_STORED RECORDS_
* * * * *

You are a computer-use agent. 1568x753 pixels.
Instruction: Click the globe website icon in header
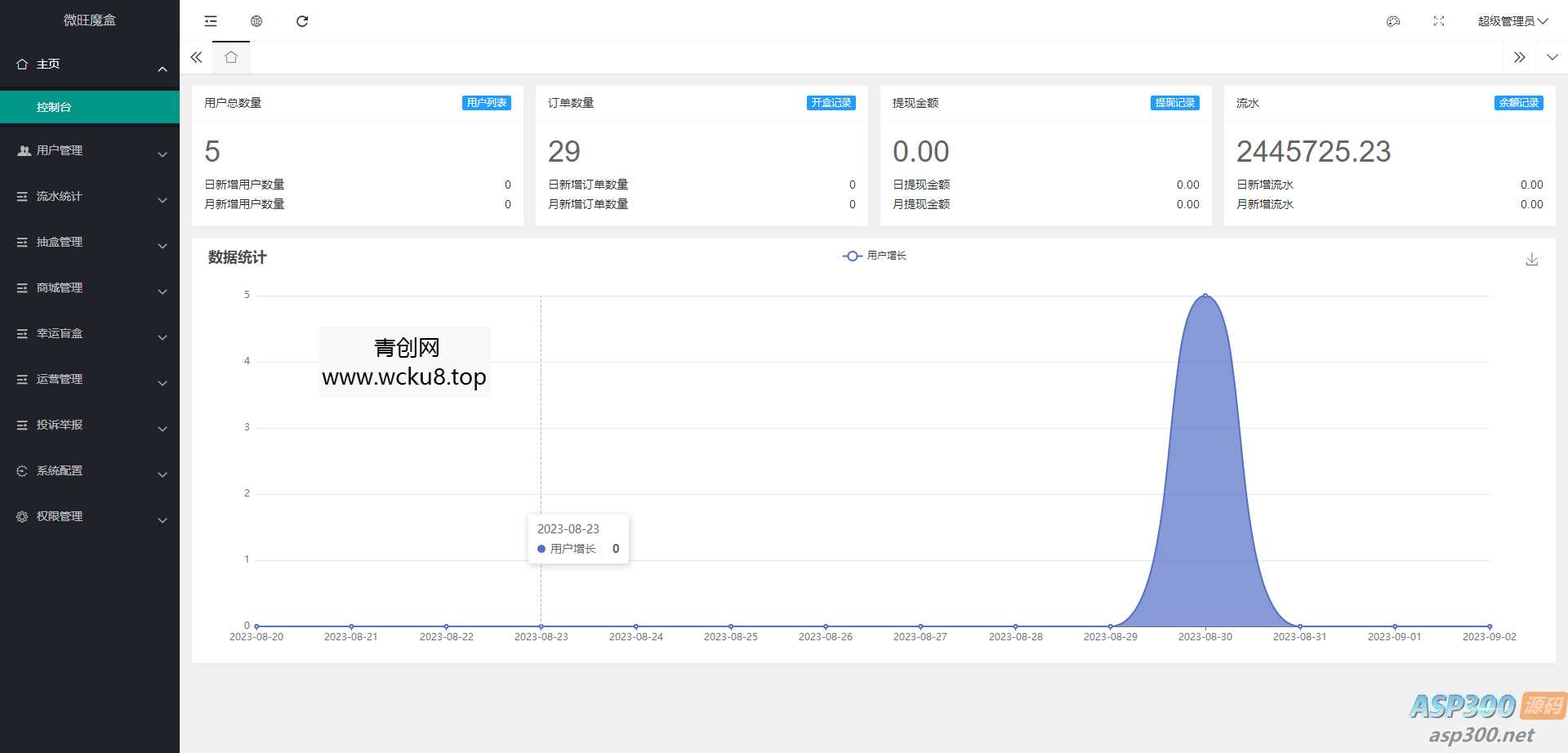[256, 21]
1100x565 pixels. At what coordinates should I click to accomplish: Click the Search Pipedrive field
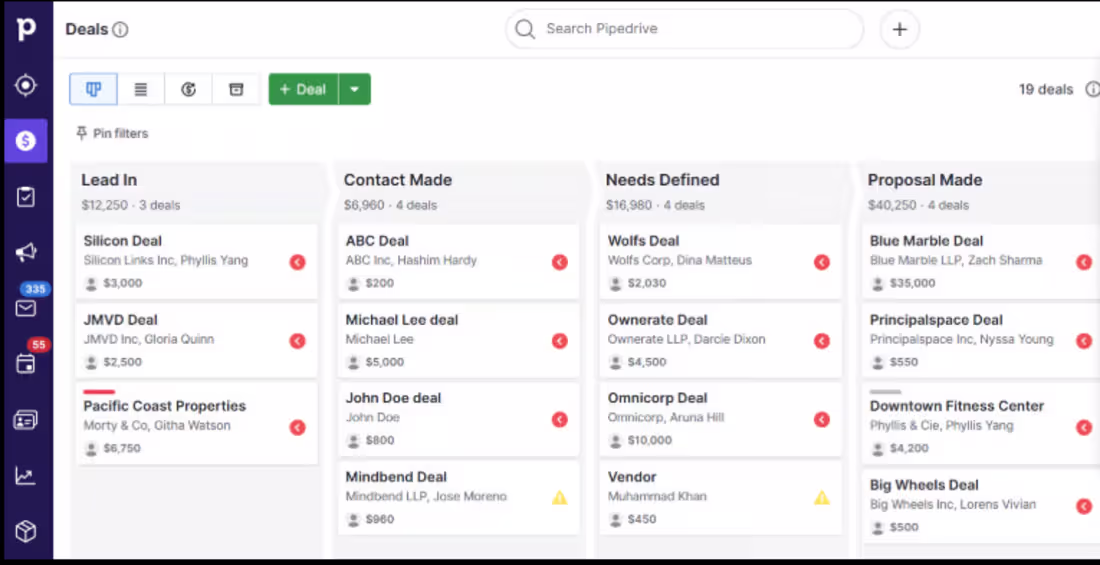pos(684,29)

* * * * *

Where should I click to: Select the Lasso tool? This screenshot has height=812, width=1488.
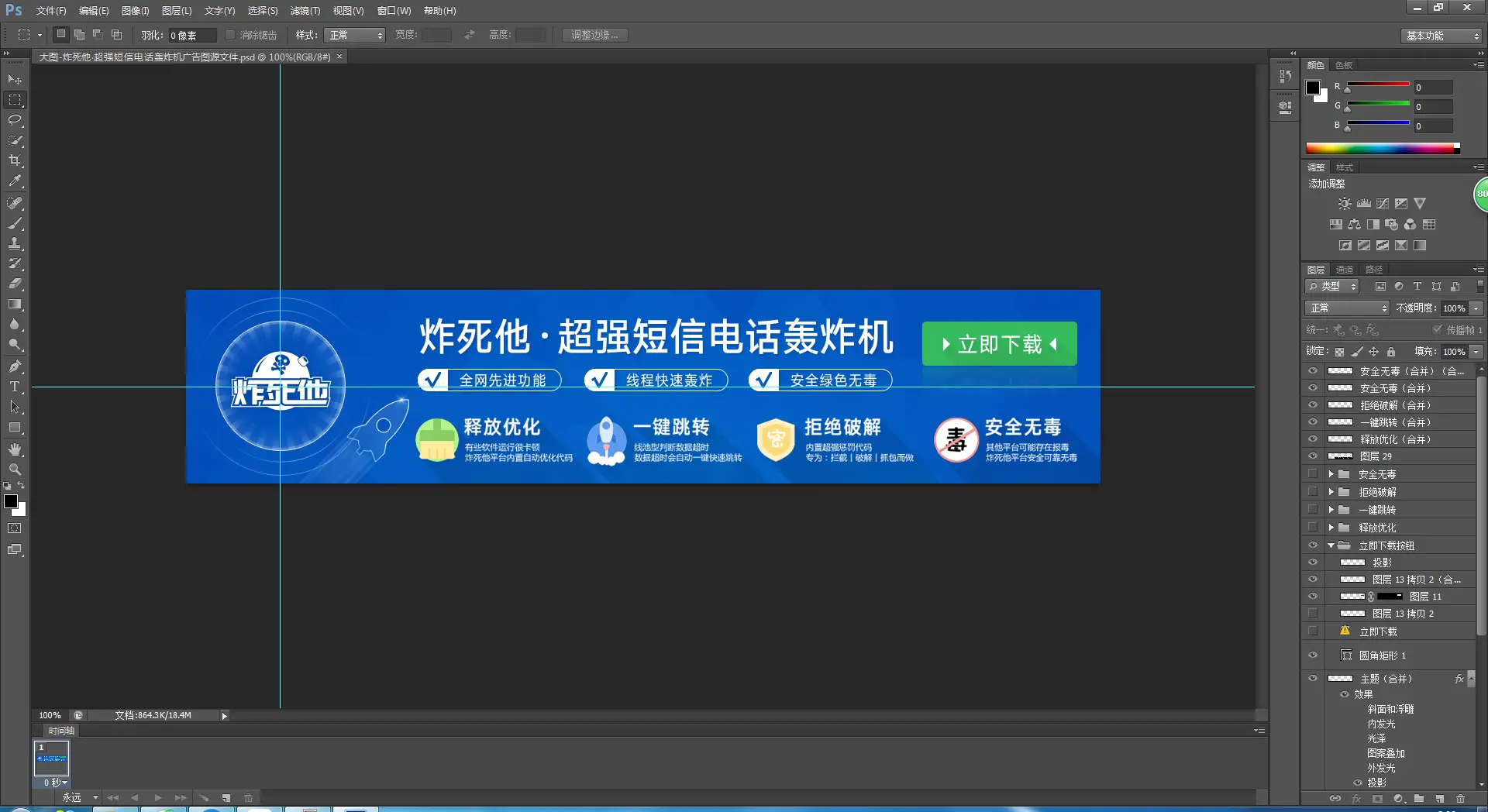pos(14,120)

* * * * *

_WHAT YOU WILL DO_
Rewrite the items starting at the line that contains "You are a computer-use" and ending at the line that contains "pos(684,29)", requests included, and offset every coordinate in the answers by -150. Leave the pictures out.

_WORKED SOLUTION_
You are a computer-use agent. 1568x753 pixels.
Instruction: Click the globe website icon in header
[106, -129]
1100x565 pixels. At what coordinates should I click to accomplish: Click the Search Pipedrive field
pos(534,-121)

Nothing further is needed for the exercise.